▶ Description of the task: Would you please return every line from the listing that contains the word "Flamex"?

--- Extracted records Enclosed Below ---

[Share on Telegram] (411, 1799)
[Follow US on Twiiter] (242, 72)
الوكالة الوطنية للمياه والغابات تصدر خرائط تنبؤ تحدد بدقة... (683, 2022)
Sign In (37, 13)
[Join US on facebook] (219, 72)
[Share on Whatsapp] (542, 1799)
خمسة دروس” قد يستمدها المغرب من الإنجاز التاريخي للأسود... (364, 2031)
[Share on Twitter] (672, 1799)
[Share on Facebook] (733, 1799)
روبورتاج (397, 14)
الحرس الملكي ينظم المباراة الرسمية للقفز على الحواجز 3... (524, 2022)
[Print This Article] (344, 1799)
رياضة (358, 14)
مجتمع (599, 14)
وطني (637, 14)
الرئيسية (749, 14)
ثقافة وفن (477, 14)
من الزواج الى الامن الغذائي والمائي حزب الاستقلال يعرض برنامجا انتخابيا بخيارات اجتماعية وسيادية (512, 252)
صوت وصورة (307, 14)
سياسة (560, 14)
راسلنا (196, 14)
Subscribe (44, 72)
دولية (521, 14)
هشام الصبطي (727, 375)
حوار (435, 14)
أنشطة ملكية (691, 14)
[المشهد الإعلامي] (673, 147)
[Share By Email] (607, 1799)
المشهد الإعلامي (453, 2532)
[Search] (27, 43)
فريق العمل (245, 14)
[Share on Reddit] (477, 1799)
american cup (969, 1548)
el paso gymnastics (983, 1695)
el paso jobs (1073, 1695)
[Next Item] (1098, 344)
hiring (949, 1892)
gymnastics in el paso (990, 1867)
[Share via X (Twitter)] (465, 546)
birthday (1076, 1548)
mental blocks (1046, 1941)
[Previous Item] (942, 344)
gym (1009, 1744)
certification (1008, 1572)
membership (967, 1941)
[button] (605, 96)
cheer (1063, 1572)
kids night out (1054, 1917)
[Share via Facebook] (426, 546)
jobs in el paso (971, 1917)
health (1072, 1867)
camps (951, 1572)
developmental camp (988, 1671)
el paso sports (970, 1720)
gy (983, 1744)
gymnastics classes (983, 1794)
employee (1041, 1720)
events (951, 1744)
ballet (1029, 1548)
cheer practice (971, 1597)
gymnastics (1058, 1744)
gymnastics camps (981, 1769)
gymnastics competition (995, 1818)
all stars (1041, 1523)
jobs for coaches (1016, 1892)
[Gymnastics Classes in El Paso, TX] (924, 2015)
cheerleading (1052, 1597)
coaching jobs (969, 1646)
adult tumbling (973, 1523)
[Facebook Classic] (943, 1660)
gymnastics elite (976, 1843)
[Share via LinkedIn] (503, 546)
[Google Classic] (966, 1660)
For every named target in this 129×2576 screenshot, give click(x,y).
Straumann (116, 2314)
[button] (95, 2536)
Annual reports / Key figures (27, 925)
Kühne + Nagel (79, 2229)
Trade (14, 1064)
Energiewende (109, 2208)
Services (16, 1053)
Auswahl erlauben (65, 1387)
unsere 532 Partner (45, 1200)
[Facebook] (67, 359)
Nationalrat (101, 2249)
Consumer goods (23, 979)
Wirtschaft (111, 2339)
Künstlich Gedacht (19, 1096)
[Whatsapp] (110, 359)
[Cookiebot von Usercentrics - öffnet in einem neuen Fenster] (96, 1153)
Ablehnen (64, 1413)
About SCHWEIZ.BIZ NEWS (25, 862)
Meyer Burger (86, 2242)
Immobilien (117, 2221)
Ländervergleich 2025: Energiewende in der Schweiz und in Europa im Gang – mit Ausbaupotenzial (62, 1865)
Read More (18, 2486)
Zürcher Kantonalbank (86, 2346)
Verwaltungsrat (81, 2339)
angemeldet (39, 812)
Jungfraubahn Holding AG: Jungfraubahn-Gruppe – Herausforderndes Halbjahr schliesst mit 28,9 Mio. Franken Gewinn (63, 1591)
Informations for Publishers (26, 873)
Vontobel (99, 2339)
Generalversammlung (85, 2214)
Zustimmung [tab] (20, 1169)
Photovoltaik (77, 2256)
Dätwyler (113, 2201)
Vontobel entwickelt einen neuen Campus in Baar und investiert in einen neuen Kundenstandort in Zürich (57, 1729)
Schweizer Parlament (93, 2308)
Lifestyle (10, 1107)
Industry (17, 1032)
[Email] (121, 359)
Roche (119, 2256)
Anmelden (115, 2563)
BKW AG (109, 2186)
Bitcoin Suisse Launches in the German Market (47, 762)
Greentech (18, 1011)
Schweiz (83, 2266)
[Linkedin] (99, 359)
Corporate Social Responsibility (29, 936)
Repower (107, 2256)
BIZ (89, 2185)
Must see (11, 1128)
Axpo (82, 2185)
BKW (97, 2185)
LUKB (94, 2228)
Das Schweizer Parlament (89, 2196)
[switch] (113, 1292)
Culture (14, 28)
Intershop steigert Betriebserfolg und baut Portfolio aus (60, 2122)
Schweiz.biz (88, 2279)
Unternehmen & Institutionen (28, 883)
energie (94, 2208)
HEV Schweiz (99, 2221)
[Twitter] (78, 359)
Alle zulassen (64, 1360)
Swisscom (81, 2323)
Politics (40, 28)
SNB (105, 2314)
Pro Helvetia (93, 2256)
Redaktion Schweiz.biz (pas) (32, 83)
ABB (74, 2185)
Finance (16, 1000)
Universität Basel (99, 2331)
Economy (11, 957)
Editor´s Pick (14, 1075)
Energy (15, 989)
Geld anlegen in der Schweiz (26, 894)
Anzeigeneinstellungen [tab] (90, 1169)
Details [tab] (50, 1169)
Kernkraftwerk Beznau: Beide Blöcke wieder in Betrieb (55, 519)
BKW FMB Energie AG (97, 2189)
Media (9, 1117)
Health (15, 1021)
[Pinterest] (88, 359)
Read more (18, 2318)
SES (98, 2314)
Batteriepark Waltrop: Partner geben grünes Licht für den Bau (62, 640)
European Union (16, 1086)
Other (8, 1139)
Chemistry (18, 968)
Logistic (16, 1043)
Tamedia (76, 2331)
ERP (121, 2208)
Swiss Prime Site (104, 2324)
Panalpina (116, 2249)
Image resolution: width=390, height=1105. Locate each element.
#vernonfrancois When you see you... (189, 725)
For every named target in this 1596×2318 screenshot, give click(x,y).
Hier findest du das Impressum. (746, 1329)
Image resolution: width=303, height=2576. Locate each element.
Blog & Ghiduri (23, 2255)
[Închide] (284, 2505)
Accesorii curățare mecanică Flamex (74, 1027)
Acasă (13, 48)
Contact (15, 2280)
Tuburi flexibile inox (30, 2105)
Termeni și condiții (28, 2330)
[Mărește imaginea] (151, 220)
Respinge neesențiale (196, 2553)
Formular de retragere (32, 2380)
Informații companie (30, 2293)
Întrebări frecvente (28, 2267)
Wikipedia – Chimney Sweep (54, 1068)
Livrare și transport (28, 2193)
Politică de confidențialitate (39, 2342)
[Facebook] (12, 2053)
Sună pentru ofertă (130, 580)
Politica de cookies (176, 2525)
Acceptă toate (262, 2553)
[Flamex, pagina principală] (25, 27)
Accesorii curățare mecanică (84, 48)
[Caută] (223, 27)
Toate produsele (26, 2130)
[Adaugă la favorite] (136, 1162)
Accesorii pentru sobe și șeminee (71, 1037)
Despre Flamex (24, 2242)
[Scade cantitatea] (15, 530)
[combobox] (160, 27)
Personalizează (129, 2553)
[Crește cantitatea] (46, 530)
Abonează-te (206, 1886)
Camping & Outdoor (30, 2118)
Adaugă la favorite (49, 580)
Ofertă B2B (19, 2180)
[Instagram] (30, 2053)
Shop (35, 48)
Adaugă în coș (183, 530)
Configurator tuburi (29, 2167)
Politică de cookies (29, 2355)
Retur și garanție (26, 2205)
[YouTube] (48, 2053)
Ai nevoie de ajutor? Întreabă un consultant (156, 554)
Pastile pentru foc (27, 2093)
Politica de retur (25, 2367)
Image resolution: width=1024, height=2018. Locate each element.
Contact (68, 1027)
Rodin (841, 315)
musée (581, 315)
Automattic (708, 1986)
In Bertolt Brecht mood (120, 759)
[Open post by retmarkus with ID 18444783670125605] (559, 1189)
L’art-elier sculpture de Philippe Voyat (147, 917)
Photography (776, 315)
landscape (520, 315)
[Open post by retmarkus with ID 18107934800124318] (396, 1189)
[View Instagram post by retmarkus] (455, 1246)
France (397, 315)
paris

--- End of Enclosed Extracted records ---

▶ Solution:
Accesorii curățare mecanică Flamex (74, 1027)
[Flamex, pagina principală] (25, 27)
Despre Flamex (24, 2242)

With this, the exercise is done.